At the date of the Notice of Meeting the Company has not invited and has not determined to invite any particular existing Shareholder or an identifiable class of existing Shareholder to participate in an offer under ASX Listing Rule 7.1A. Accordingly, no existing Shareholder will be excluded from voting on this Resolution.
If Resolution 3 is passed, the Placement Shares will be excluded from calculation of the Company’s combined 25% limit in Listing Rules 7.1 and 7.1A, effectively increasing the number of equity securities the Company can issue without Shareholder approval over the 12 months following the date of issue of the Placement Shares.
If Resolution 3 is not passed, the Placement Shares will be included in calculating the Company’s combined 25% limit in Listing Rule 7.1 and 7.1A, effectively decreasing the number of equity securities the Company can issue without Shareholder approval over the 12 month period following the date of issue of the Placement Shares.
Directors’ recommendation
The Directors unanimously recommend that Shareholders vote in favour of Resolution 3.

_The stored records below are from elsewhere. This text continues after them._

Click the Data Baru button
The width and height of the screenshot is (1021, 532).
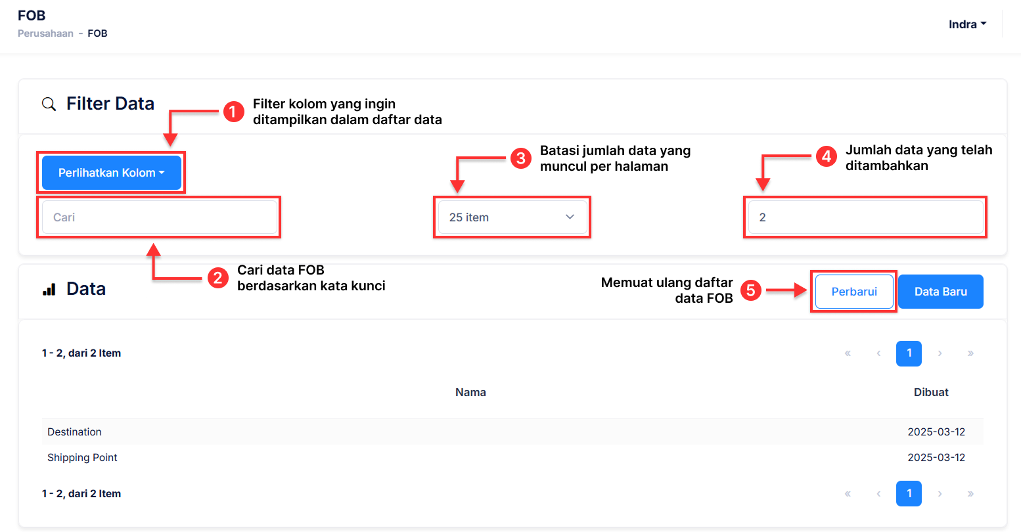(x=940, y=292)
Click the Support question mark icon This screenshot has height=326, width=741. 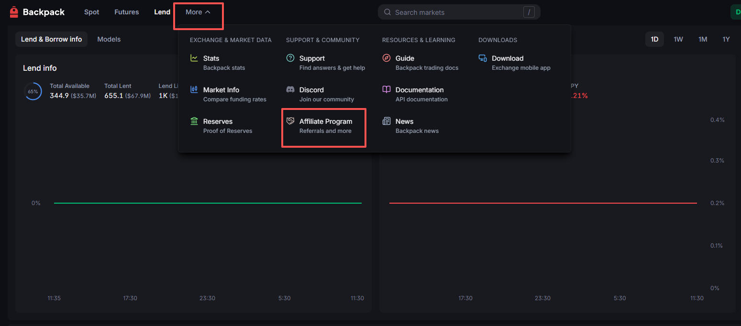[290, 58]
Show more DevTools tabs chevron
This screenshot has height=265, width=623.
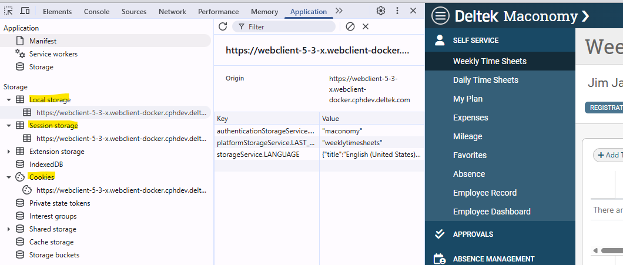click(339, 11)
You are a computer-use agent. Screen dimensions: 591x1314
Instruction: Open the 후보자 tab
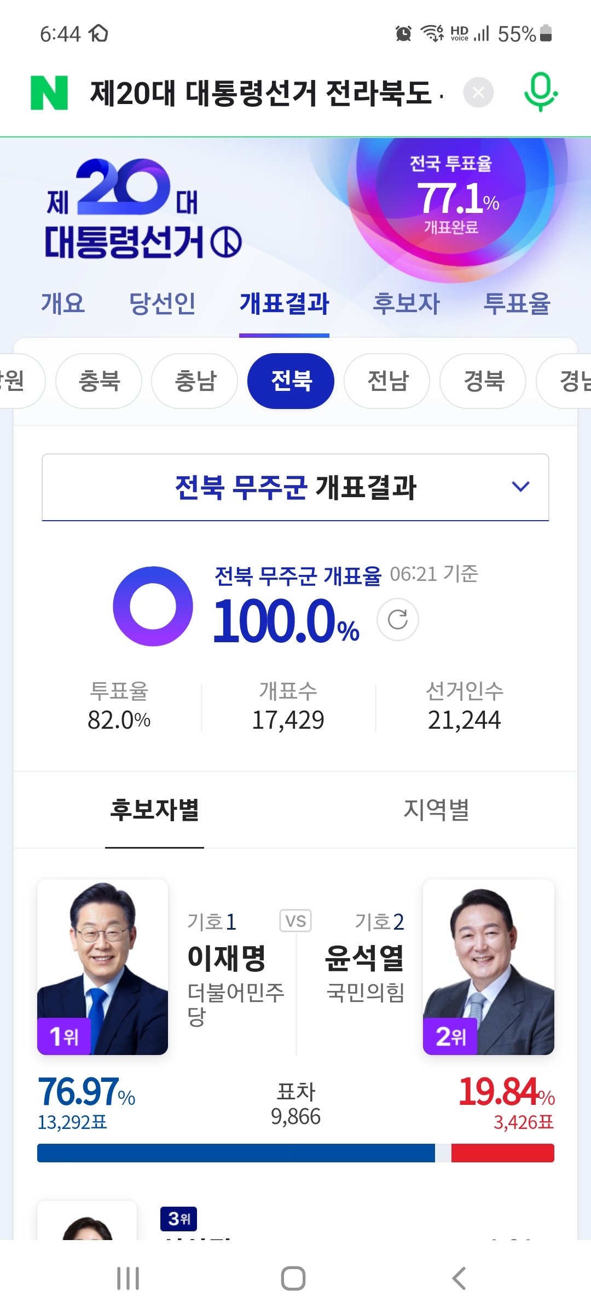coord(406,303)
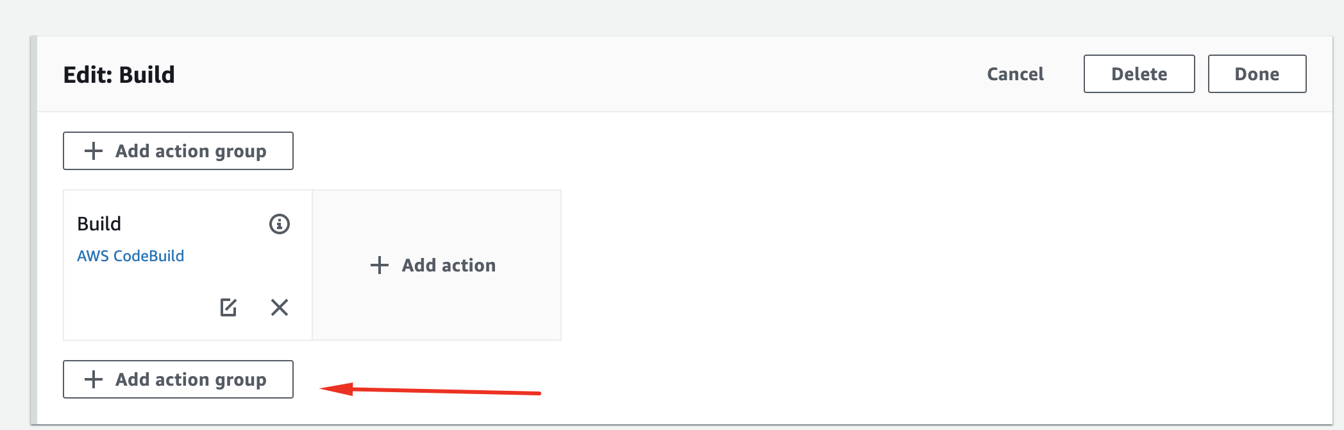
Task: Remove the Build action with X icon
Action: pyautogui.click(x=280, y=307)
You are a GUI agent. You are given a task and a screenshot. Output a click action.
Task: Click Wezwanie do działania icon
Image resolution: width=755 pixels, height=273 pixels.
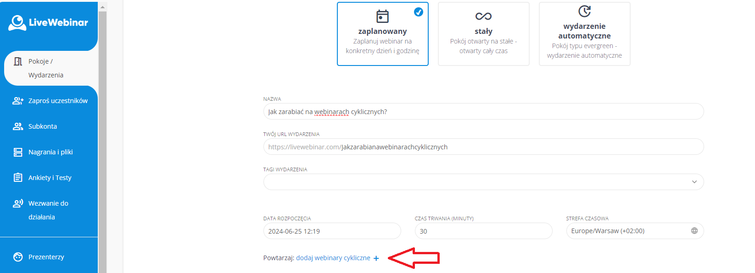coord(18,203)
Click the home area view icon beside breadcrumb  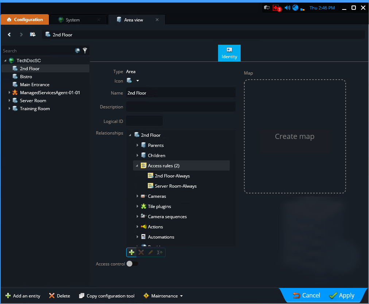tap(33, 35)
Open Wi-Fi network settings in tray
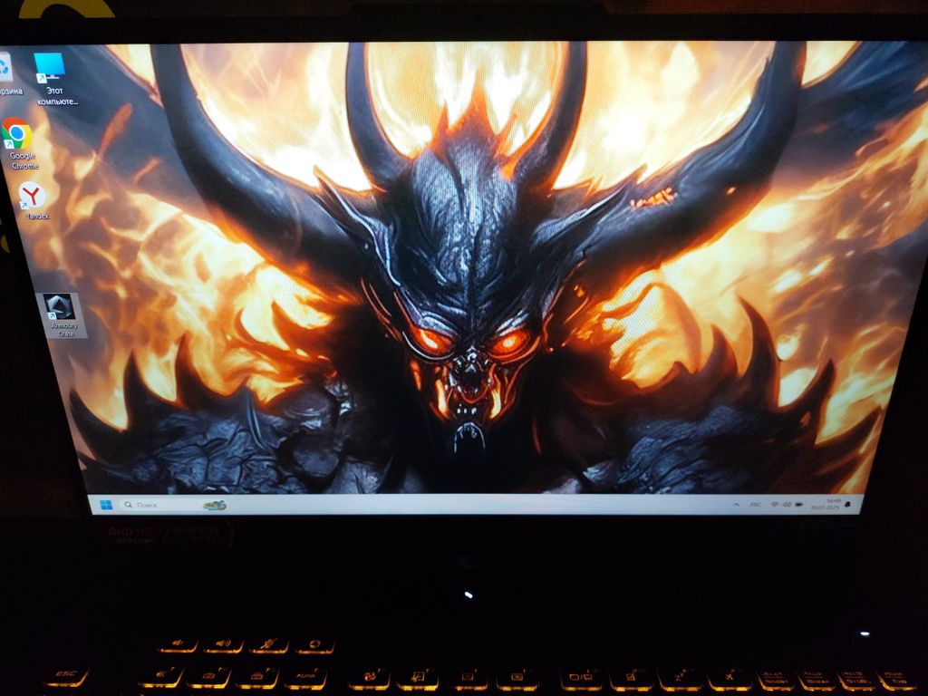 (x=775, y=504)
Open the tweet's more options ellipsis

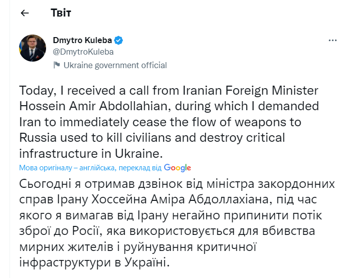pyautogui.click(x=332, y=40)
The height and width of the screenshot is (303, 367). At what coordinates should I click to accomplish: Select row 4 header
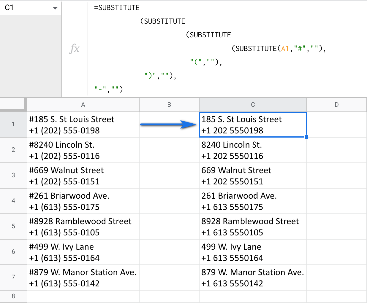tap(13, 201)
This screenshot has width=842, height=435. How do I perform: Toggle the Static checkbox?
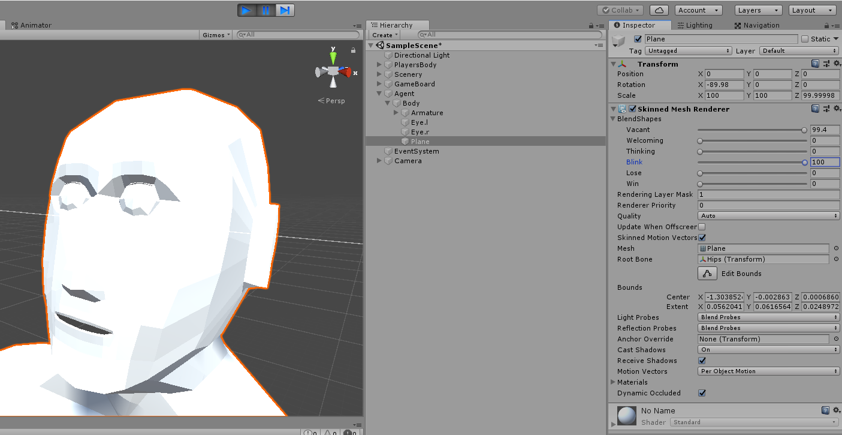805,39
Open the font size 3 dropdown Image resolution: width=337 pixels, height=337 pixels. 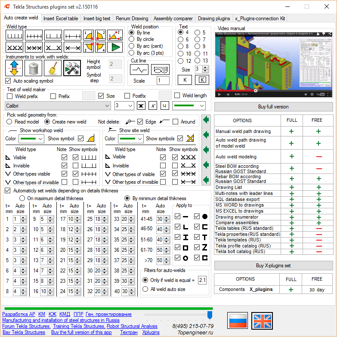pyautogui.click(x=124, y=106)
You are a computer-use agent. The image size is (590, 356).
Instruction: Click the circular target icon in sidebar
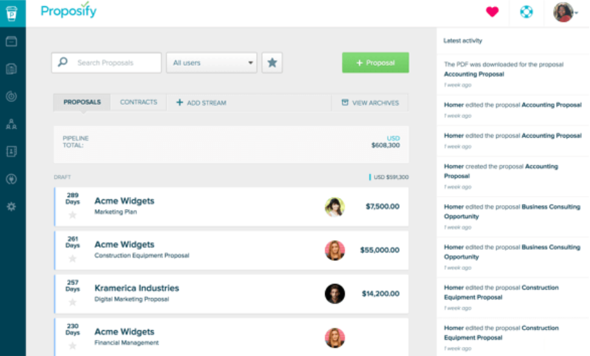tap(11, 96)
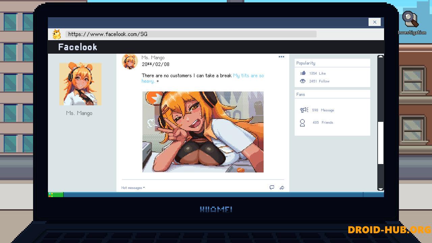This screenshot has height=243, width=432.
Task: Click the Facelook site logo
Action: click(x=78, y=47)
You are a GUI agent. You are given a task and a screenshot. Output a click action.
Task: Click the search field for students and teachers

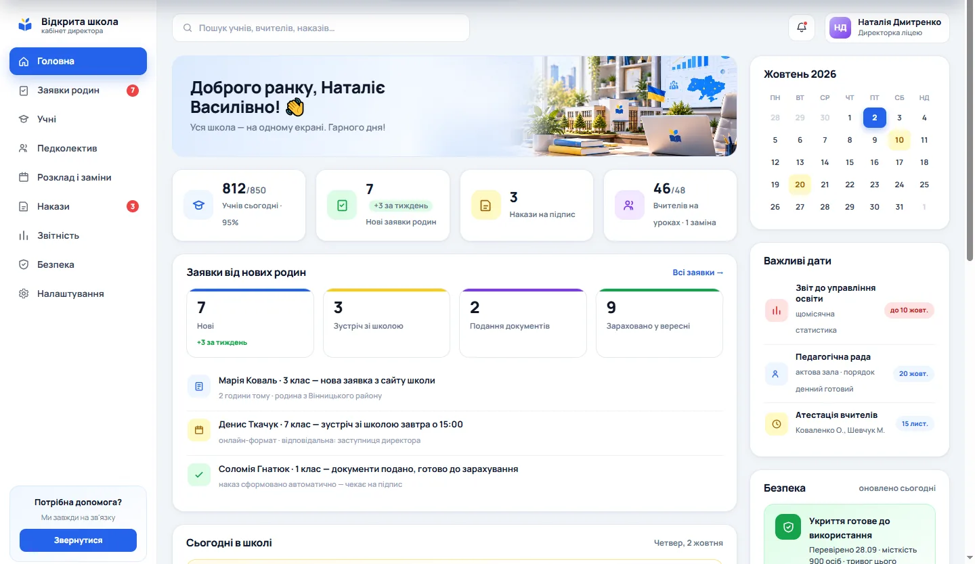(x=321, y=28)
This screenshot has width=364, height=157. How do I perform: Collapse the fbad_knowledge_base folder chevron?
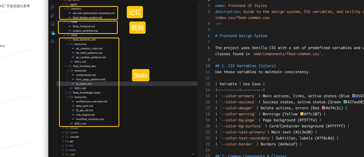point(66,93)
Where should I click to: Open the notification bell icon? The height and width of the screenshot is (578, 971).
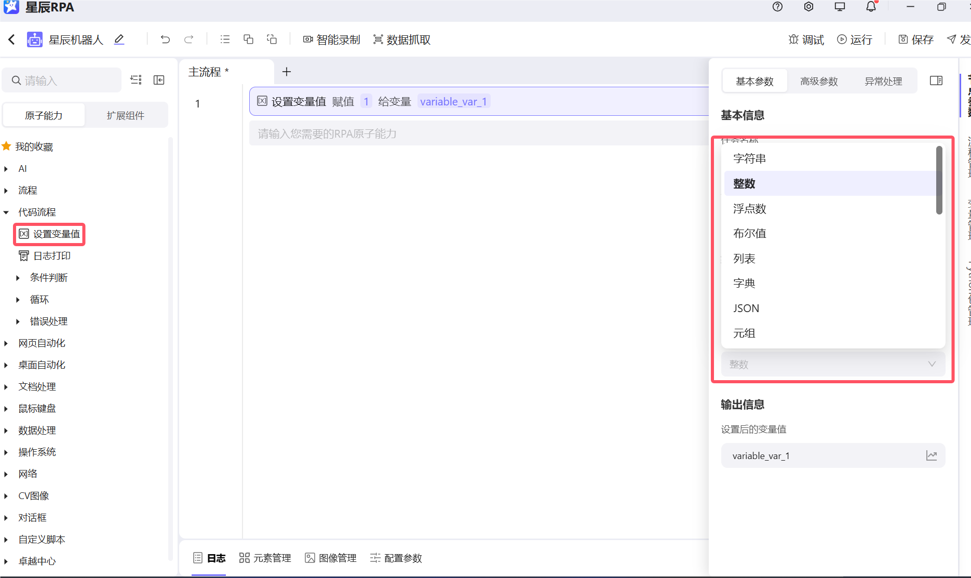coord(871,7)

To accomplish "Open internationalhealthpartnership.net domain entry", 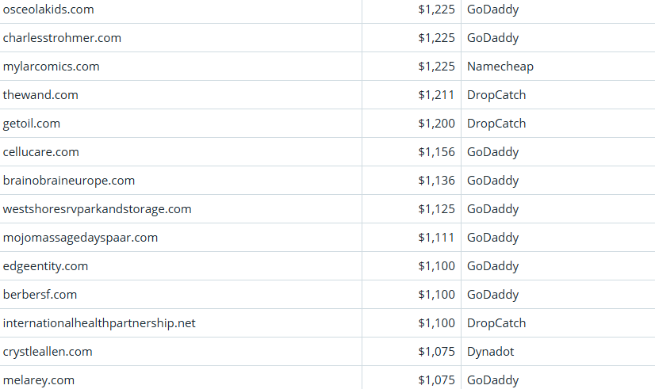I will (99, 323).
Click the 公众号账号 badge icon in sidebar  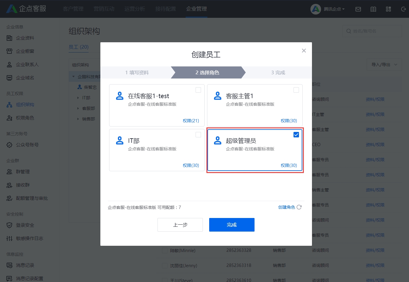pyautogui.click(x=9, y=145)
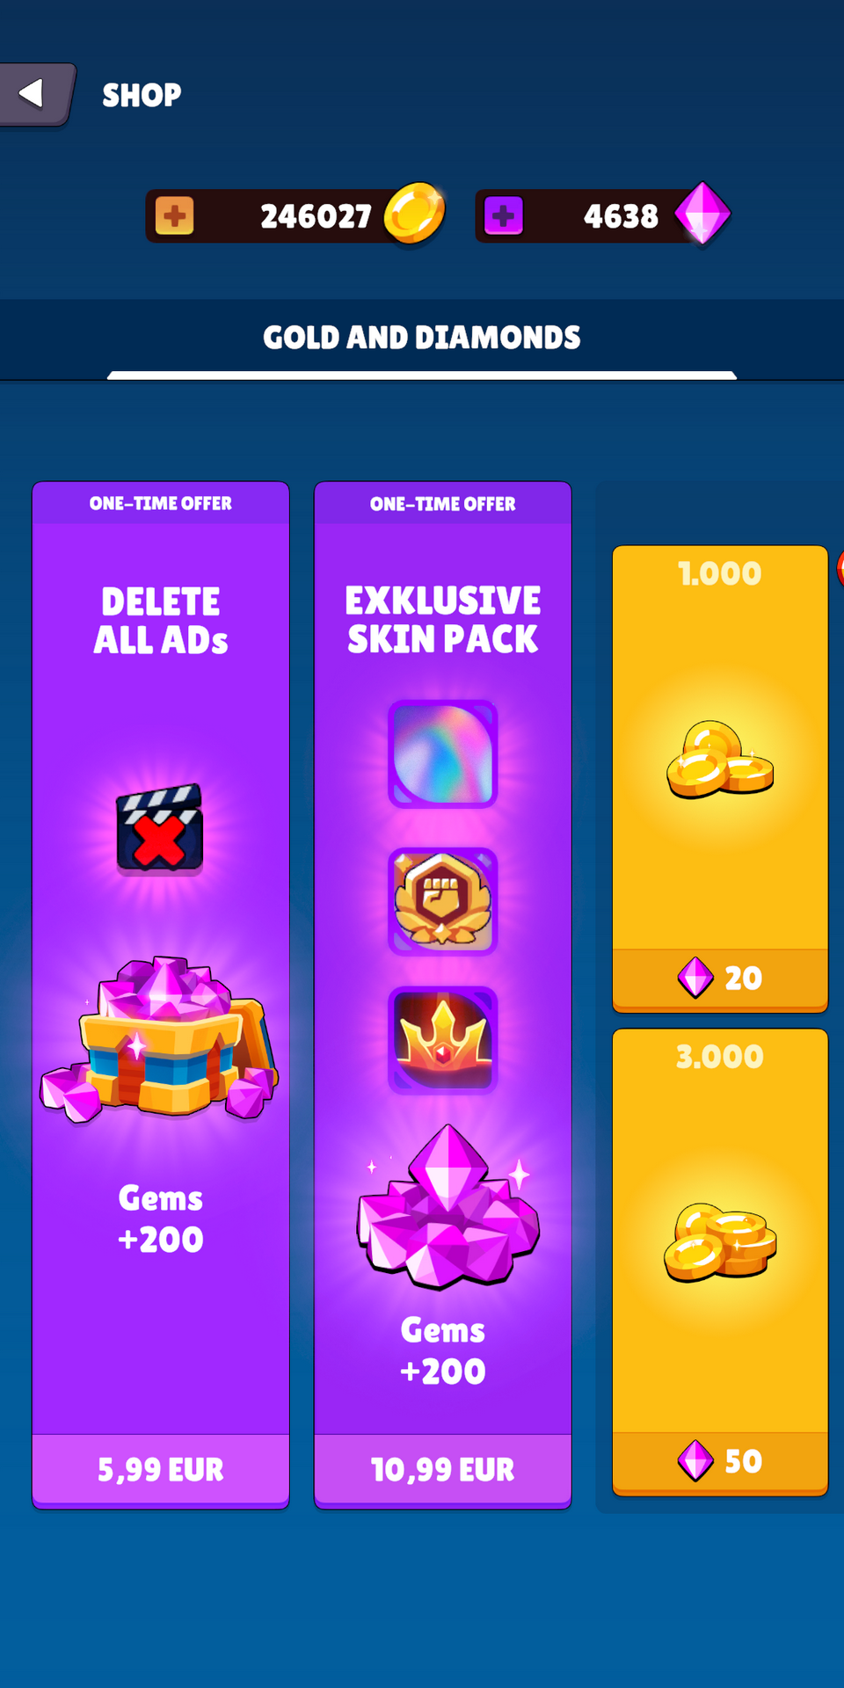Select the clapperboard no-ads icon
The height and width of the screenshot is (1688, 844).
click(160, 827)
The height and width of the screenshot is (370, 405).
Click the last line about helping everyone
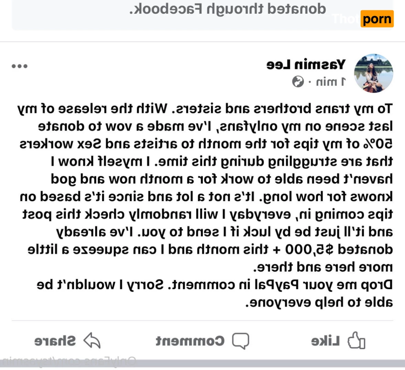point(319,302)
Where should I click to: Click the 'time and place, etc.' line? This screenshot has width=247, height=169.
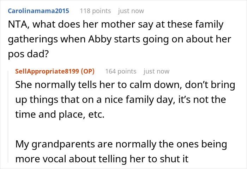60,115
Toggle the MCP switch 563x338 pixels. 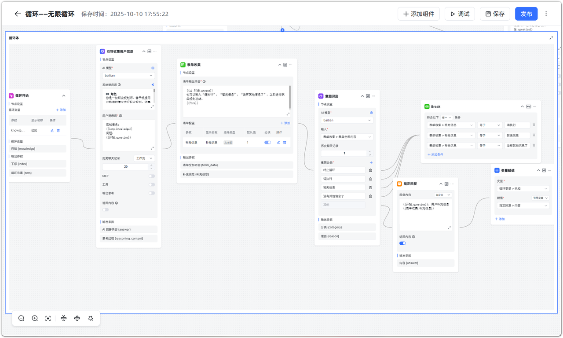pyautogui.click(x=151, y=176)
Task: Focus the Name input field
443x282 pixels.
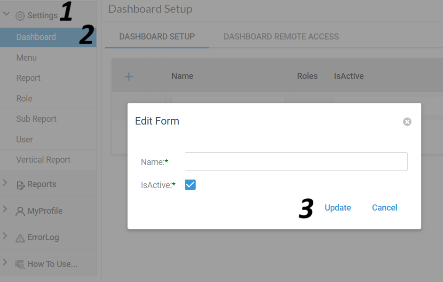Action: point(296,162)
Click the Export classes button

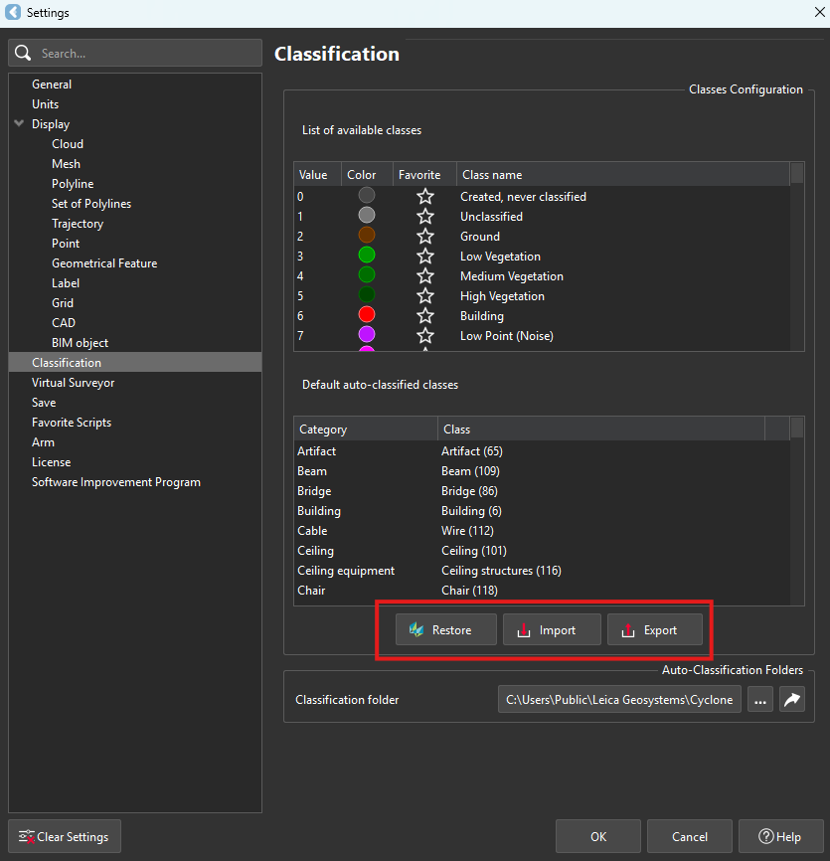coord(655,630)
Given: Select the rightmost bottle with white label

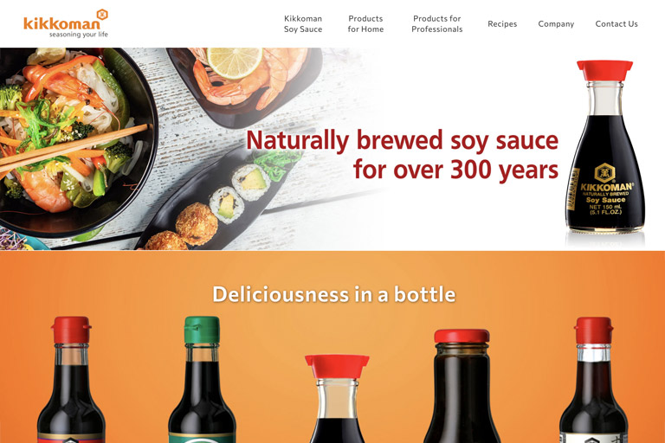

5. RESOLUTION 4: RATIFICATION OF PREVIOUS SHARE ISSUE
Background
As announced by the Company on 29 April 2020, the Company issued a total of 96,000,000 shares to institutional and sophisticated investors at an issue price of $0.125 per Share to raise approximately A$12,000,000 (before costs) ( Placement Shares ).
ASX Listing Rule 7.1 and 7.1A
Broadly speaking, Listing Rule 7.1 limits the amount of equity securities that a listed company can issue without the approval of its shareholders over any 12 month period to 15% of the fully paid ordinary securities it had on issue at the start of that period.
Under Listing Rule 7.1A however, an eligible entity can seek approval from its members, by way of a special resolution passed at its annual general meeting, to increase this 15% limit by an extra 10% to 25%.
The Company obtained approval to increase its limit to 25% at the annual general meeting held on 1 November 2019.
The issue of Placement Shares does not fit within any of the exceptions to Listing Rule 7.1 or 7.1A and, as it has not yet been approved by the Company’s Shareholders, it is effectively using up the Company’s 25% limit in Listing Rule 7.1 and 7.1A, reducing the Company’s capacity to issue further equity securities without Shareholder approval under Listing Rule 7.1 and 7.1A for the 12 month period following the issue of the Placement Shares.
ASX Listing Rule 7.4
Listing Rule 7.4 allows the shareholders of a listed company to approve an issue of equity securities after it has been made or agreed to be made. If they do, the issue is taken to have been approved under Listing Rule 7.1 and so does not reduce the Company’s capacity to issue further equity securities without shareholder approval under that rule.
The Company wishes to retain as much flexibility as possible to issue additional equity securities in the future without having to obtain Shareholder approval for such issues under Listing Rule 7.1.
To this end, the Resolution seeks Shareholder approval for the issue of the Shares under and for the purposes of Listing Rule 7.4.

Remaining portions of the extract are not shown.